Repeat the following lines exactly as they appear.

-- Start of Data listing --

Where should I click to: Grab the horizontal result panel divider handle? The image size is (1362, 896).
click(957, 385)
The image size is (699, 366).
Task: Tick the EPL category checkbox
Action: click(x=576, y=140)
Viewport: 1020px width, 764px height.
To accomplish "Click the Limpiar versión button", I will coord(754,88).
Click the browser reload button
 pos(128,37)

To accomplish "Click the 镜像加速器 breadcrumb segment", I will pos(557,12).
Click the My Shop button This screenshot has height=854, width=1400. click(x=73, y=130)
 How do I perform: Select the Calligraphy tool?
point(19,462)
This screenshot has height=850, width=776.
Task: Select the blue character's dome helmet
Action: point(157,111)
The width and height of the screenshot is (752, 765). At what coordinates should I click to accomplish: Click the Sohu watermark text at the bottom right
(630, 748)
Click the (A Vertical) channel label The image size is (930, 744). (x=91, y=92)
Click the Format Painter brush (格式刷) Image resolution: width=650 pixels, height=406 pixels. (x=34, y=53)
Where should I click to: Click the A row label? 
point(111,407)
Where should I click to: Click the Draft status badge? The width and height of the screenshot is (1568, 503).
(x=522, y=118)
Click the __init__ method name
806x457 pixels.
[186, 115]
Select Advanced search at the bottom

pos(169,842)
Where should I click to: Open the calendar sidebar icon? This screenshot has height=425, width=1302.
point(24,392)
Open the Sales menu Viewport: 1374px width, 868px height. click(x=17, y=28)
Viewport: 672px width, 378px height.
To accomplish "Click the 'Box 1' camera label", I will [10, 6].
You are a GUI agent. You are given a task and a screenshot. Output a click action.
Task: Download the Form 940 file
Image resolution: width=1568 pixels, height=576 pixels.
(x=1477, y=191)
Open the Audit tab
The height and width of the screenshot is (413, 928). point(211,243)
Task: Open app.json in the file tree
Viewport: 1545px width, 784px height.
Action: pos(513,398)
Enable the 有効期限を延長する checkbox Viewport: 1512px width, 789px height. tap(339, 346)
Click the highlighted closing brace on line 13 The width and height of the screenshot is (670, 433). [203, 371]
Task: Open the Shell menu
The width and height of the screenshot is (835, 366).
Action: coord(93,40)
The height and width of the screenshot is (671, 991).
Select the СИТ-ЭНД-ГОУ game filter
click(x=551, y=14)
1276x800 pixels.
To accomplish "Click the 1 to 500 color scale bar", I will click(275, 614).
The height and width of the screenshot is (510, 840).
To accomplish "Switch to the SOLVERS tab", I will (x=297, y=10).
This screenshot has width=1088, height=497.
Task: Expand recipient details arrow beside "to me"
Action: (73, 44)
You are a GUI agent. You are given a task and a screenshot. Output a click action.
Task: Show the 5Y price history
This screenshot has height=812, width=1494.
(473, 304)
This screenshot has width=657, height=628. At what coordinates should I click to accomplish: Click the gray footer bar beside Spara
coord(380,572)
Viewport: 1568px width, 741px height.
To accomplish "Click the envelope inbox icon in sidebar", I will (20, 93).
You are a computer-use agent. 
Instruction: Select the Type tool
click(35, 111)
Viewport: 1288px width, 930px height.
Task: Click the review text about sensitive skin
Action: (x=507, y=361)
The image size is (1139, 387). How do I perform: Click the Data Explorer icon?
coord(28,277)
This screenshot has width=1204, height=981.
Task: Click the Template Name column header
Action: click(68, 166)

-- End of Data listing --

● **Solution**
Where should I click to: Grab the horizontal result panel divider handle? The image size is (1362, 896).
click(957, 385)
The image size is (699, 366).
Task: Tick the EPL category checkbox
Action: click(x=576, y=140)
Viewport: 1020px width, 764px height.
To accomplish "Click the Limpiar versión button", I will coord(754,88).
Click the browser reload button
 pos(128,37)

To accomplish "Click the 镜像加速器 breadcrumb segment", I will pos(557,12).
Click the My Shop button This screenshot has height=854, width=1400. click(x=73, y=130)
 How do I perform: Select the Calligraphy tool?
point(19,462)
This screenshot has height=850, width=776.
Task: Select the blue character's dome helmet
Action: point(157,111)
The width and height of the screenshot is (752, 765). At what coordinates should I click to accomplish: Click the Sohu watermark text at the bottom right
(630, 748)
Click the (A Vertical) channel label The image size is (930, 744). (x=91, y=92)
Click the Format Painter brush (格式刷) Image resolution: width=650 pixels, height=406 pixels. (x=34, y=53)
Where should I click to: Click the A row label? 
point(111,407)
Where should I click to: Click the Draft status badge? The width and height of the screenshot is (1568, 503).
(x=522, y=118)
Click the __init__ method name
806x457 pixels.
[186, 115]
Select Advanced search at the bottom

pos(169,842)
Where should I click to: Open the calendar sidebar icon? This screenshot has height=425, width=1302.
point(24,392)
Open the Sales menu Viewport: 1374px width, 868px height. click(x=17, y=28)
Viewport: 672px width, 378px height.
To accomplish "Click the 'Box 1' camera label", I will [10, 6].
You are a GUI agent. You are given a task and a screenshot. Output a click action.
Task: Download the Form 940 file
Image resolution: width=1568 pixels, height=576 pixels.
(x=1477, y=191)
Open the Audit tab
The height and width of the screenshot is (413, 928). point(211,243)
Task: Open app.json in the file tree
Viewport: 1545px width, 784px height.
Action: pos(513,398)
Enable the 有効期限を延長する checkbox Viewport: 1512px width, 789px height. tap(339, 346)
Click the highlighted closing brace on line 13 The width and height of the screenshot is (670, 433). [203, 371]
Task: Open the Shell menu
The width and height of the screenshot is (835, 366).
Action: coord(93,40)
The height and width of the screenshot is (671, 991).
Select the СИТ-ЭНД-ГОУ game filter
click(x=551, y=14)
1276x800 pixels.
To accomplish "Click the 1 to 500 color scale bar", I will click(275, 614).
The height and width of the screenshot is (510, 840).
To accomplish "Switch to the SOLVERS tab", I will (x=297, y=10).
This screenshot has width=1088, height=497.
Task: Expand recipient details arrow beside "to me"
Action: (73, 44)
You are a GUI agent. You are given a task and a screenshot. Output a click action.
Task: Show the 5Y price history
This screenshot has height=812, width=1494.
(473, 304)
This screenshot has width=657, height=628. At what coordinates should I click to accomplish: Click the gray footer bar beside Spara
coord(380,572)
Viewport: 1568px width, 741px height.
To accomplish "Click the envelope inbox icon in sidebar", I will (20, 93).
You are a computer-use agent. 
Instruction: Select the Type tool
click(35, 111)
Viewport: 1288px width, 930px height.
Task: Click the review text about sensitive skin
Action: (x=507, y=361)
The image size is (1139, 387). How do I perform: Click the Data Explorer icon?
coord(28,277)
This screenshot has width=1204, height=981.
Task: Click the Template Name column header
Action: click(68, 166)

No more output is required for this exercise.